YOUR INSTRUCTIONS: Show each line below that contains the word "perform".

MATERIALS PROVIDED:
------------------------------------------------------------------------

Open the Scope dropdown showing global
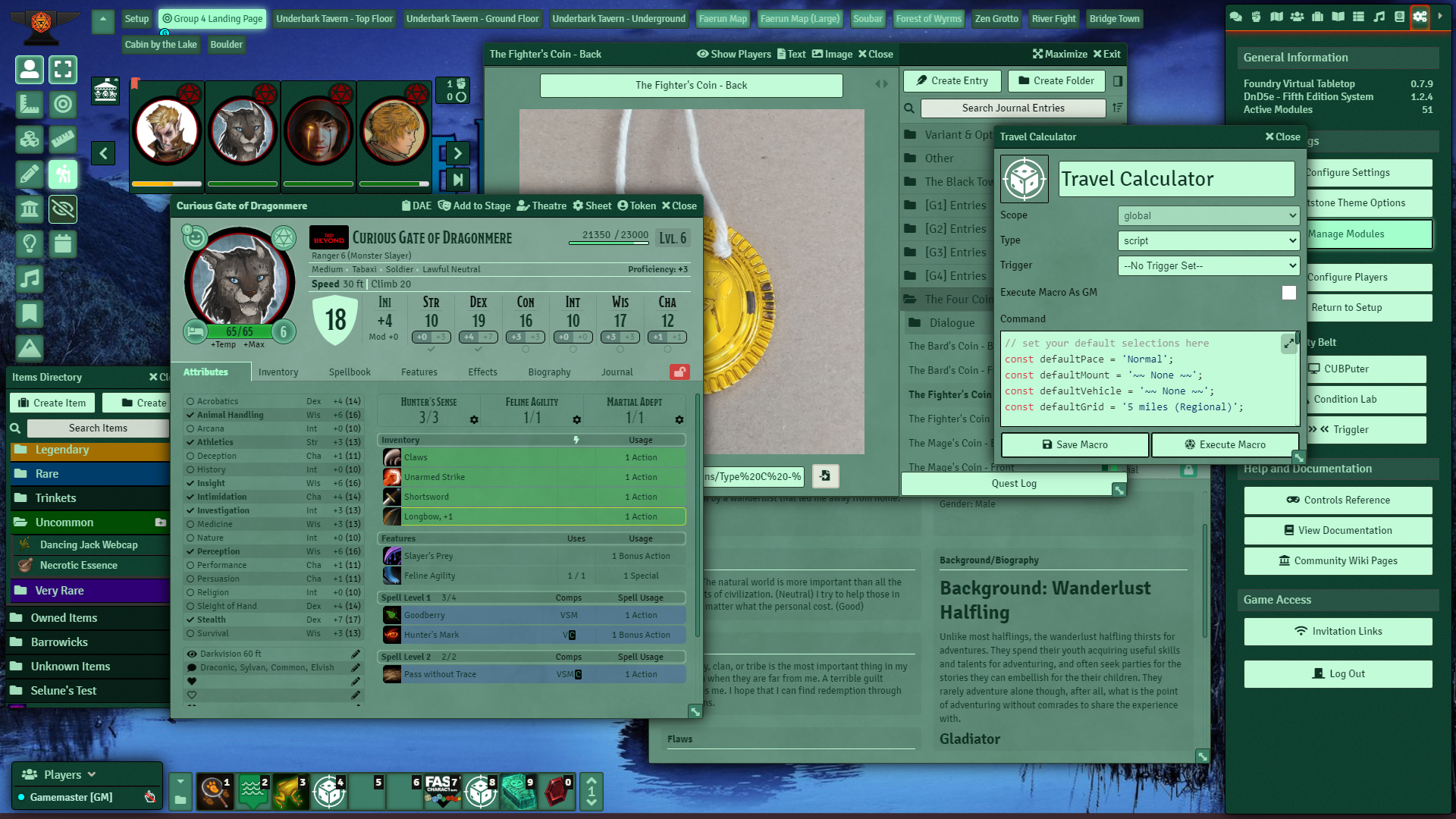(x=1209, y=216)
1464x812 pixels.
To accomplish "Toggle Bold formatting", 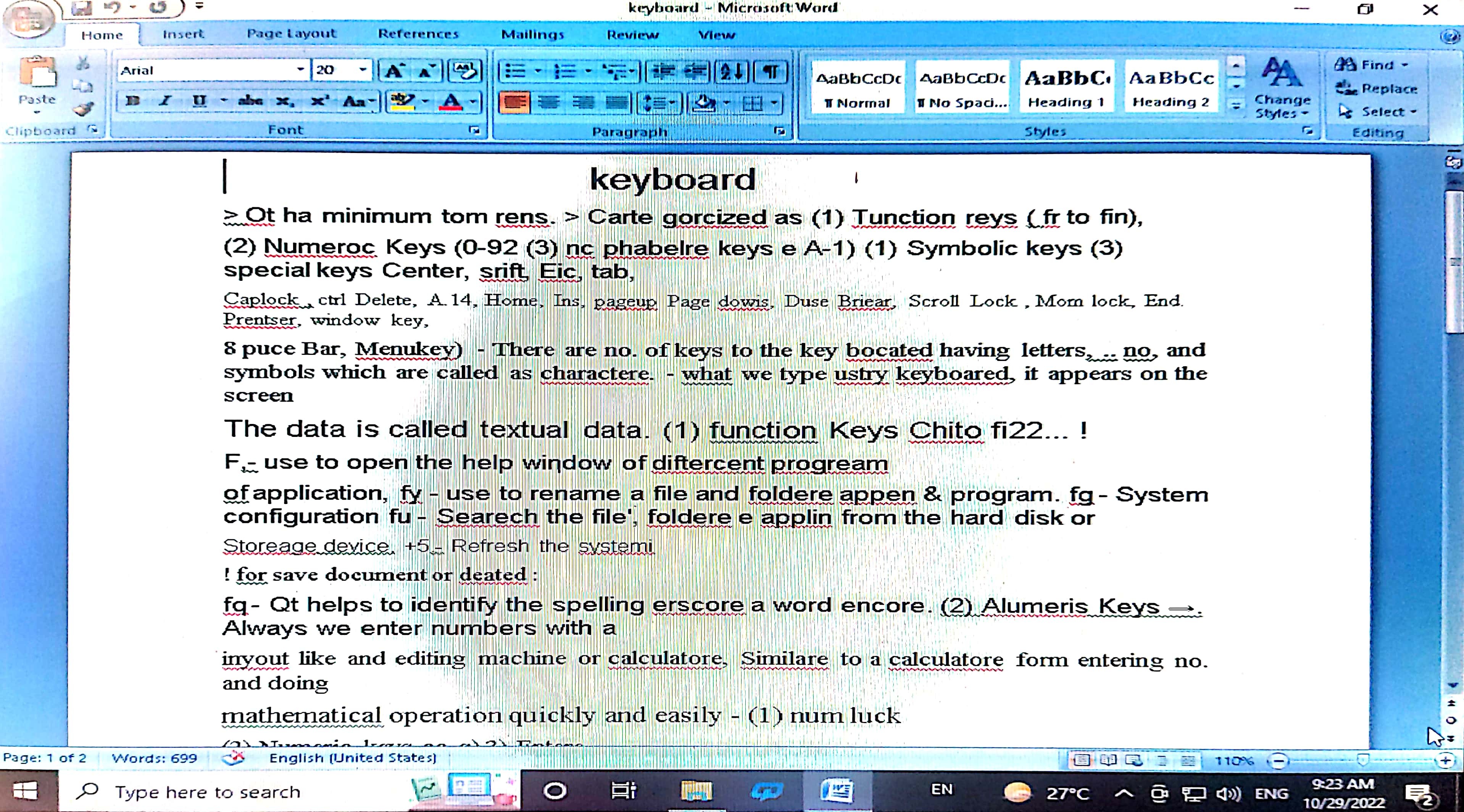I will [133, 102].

------------------------------------------------------------------------

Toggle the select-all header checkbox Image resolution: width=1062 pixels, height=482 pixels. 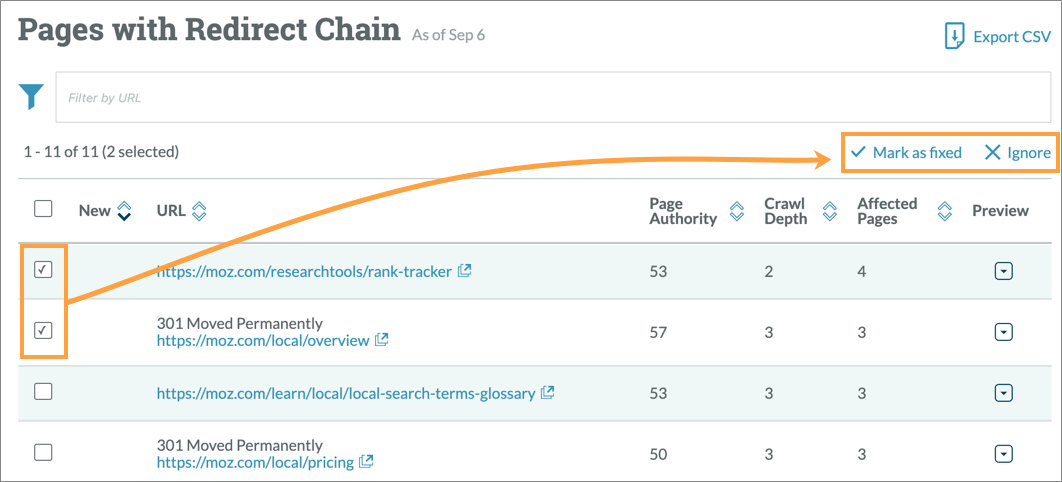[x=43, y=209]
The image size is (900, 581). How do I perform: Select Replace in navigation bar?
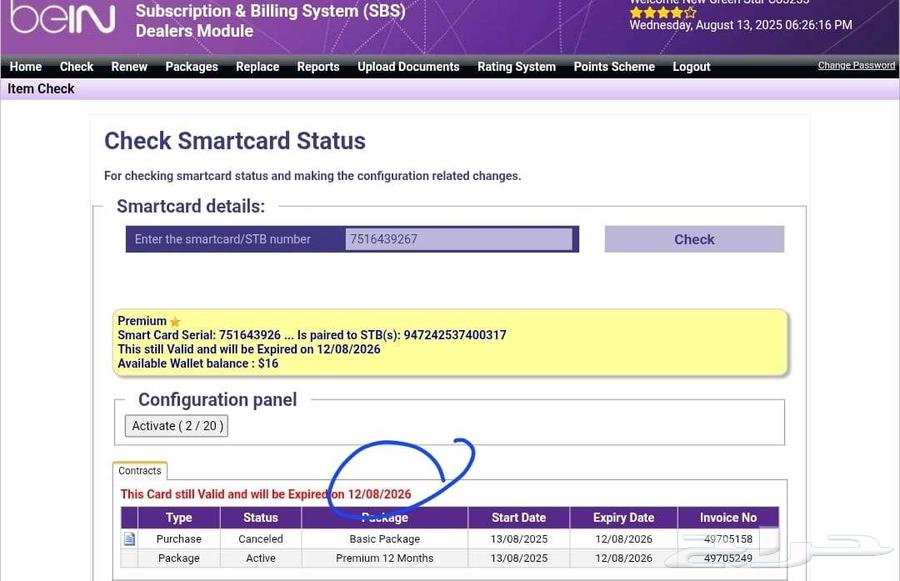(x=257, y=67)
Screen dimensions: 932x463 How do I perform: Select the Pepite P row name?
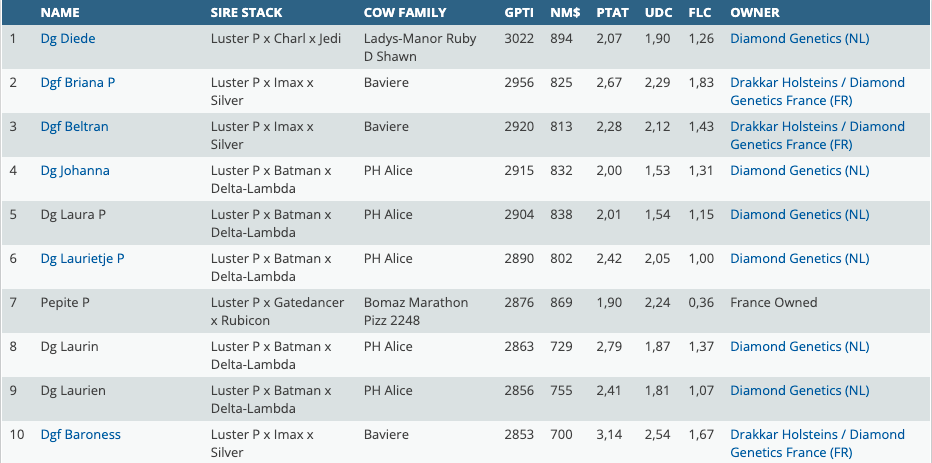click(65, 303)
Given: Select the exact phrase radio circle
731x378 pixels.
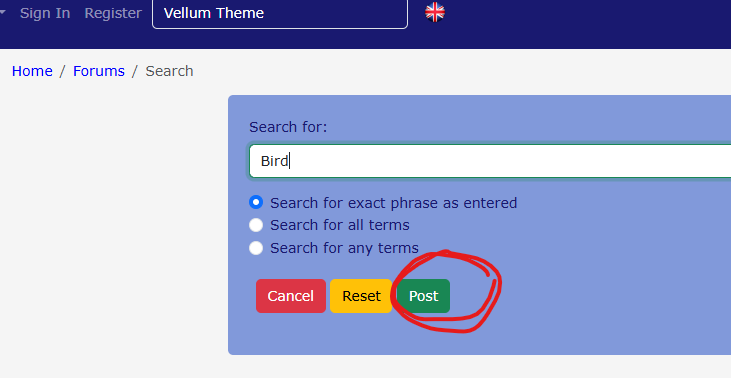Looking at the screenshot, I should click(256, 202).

------------------------------------------------------------------------

COMPLETE OUTPUT:
The image size is (900, 581). How do I perform: Select Replace in navigation bar?
Screen dimensions: 932x463 How do I perform: Select the Pepite P row name?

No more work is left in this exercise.